Data section:

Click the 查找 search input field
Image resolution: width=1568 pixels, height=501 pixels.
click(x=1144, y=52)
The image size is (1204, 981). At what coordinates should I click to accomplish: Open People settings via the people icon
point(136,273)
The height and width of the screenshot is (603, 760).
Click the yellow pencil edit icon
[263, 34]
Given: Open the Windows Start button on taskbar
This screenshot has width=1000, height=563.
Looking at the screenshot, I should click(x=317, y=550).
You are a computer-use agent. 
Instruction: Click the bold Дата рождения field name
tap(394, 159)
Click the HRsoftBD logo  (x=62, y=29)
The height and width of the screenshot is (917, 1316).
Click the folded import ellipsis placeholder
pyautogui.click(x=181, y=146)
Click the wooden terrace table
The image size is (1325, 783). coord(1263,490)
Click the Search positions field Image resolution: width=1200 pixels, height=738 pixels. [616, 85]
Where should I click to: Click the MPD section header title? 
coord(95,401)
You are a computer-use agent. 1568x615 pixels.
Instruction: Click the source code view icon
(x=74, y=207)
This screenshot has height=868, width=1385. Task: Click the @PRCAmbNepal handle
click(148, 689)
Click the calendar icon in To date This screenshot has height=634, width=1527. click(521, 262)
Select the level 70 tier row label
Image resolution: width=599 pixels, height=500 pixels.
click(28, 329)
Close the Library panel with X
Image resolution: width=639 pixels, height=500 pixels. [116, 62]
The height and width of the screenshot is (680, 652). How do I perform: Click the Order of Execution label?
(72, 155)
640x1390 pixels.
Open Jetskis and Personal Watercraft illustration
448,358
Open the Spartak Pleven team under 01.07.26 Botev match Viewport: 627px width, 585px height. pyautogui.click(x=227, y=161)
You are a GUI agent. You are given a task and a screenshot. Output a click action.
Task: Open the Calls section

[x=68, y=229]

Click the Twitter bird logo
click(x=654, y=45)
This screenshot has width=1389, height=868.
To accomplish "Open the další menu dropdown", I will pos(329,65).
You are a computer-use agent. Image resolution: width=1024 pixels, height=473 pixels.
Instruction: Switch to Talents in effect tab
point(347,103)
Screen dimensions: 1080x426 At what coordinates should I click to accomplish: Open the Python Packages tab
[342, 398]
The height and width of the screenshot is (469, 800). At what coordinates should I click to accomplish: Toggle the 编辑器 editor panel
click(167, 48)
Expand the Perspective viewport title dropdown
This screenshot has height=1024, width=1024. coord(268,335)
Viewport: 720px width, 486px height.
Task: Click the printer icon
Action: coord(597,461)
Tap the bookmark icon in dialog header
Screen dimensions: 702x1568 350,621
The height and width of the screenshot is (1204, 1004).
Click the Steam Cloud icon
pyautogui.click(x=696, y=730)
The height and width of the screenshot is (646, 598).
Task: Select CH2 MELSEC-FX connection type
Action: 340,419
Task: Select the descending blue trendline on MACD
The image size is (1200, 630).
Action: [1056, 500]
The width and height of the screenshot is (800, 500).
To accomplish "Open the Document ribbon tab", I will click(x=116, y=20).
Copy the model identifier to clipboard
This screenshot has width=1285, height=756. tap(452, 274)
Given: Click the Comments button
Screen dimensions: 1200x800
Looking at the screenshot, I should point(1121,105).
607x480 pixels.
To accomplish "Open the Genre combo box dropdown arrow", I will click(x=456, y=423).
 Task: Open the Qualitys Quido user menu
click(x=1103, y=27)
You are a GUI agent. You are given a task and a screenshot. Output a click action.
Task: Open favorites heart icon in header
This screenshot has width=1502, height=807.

What you need to do:
Each line of the material should be repeated exactly as it reads.

Expected answer:
Click the 查找 search input field
Image resolution: width=1568 pixels, height=501 pixels.
click(x=1144, y=52)
The image size is (1204, 981). At what coordinates should I click to accomplish: Open People settings via the people icon
point(136,273)
The height and width of the screenshot is (603, 760).
Click the yellow pencil edit icon
[263, 34]
Given: Open the Windows Start button on taskbar
This screenshot has width=1000, height=563.
Looking at the screenshot, I should click(x=317, y=550).
You are a computer-use agent. 
Instruction: Click the bold Дата рождения field name
tap(394, 159)
Click the HRsoftBD logo  (x=62, y=29)
The height and width of the screenshot is (917, 1316).
Click the folded import ellipsis placeholder
pyautogui.click(x=181, y=146)
Click the wooden terrace table
The image size is (1325, 783). coord(1263,490)
Click the Search positions field Image resolution: width=1200 pixels, height=738 pixels. [616, 85]
Where should I click to: Click the MPD section header title? 
coord(95,401)
You are a computer-use agent. 1568x615 pixels.
Instruction: Click the source code view icon
(x=74, y=207)
This screenshot has height=868, width=1385. Task: Click the @PRCAmbNepal handle
click(148, 689)
Click the calendar icon in To date This screenshot has height=634, width=1527. click(521, 262)
Select the level 70 tier row label
Image resolution: width=599 pixels, height=500 pixels.
click(28, 329)
Close the Library panel with X
Image resolution: width=639 pixels, height=500 pixels. [116, 62]
The height and width of the screenshot is (680, 652). How do I perform: Click the Order of Execution label?
(72, 155)
640x1390 pixels.
Open Jetskis and Personal Watercraft illustration
448,358
Open the Spartak Pleven team under 01.07.26 Botev match Viewport: 627px width, 585px height. pyautogui.click(x=227, y=161)
You are a GUI agent. You are given a task and a screenshot. Output a click action.
Task: Open the Calls section

[x=68, y=229]

Click the Twitter bird logo
click(x=654, y=45)
This screenshot has width=1389, height=868.
To accomplish "Open the další menu dropdown", I will pos(329,65).
You are a computer-use agent. Image resolution: width=1024 pixels, height=473 pixels.
Instruction: Switch to Talents in effect tab
point(347,103)
Screen dimensions: 1080x426 At what coordinates should I click to accomplish: Open the Python Packages tab
[342, 398]
The height and width of the screenshot is (469, 800). At what coordinates should I click to accomplish: Toggle the 编辑器 editor panel
click(167, 48)
Expand the Perspective viewport title dropdown
This screenshot has height=1024, width=1024. coord(268,335)
Viewport: 720px width, 486px height.
Task: Click the printer icon
Action: coord(597,461)
Tap the bookmark icon in dialog header
Screen dimensions: 702x1568 350,621
The height and width of the screenshot is (1204, 1004).
Click the Steam Cloud icon
pyautogui.click(x=696, y=730)
The height and width of the screenshot is (646, 598).
Task: Select CH2 MELSEC-FX connection type
Action: 340,419
Task: Select the descending blue trendline on MACD
The image size is (1200, 630).
Action: [1056, 500]
The width and height of the screenshot is (800, 500).
To accomplish "Open the Document ribbon tab", I will click(x=116, y=20).
Copy the model identifier to clipboard
This screenshot has width=1285, height=756. tap(452, 274)
Given: Click the Comments button
Screen dimensions: 1200x800
Looking at the screenshot, I should point(1121,105).
607x480 pixels.
To accomplish "Open the Genre combo box dropdown arrow", I will click(x=456, y=423).
 Task: Open the Qualitys Quido user menu
click(x=1103, y=27)
You are a GUI agent. You are given a task and a screenshot. Output a click action.
Task: Open favorites heart icon in header
This screenshot has width=1502, height=807.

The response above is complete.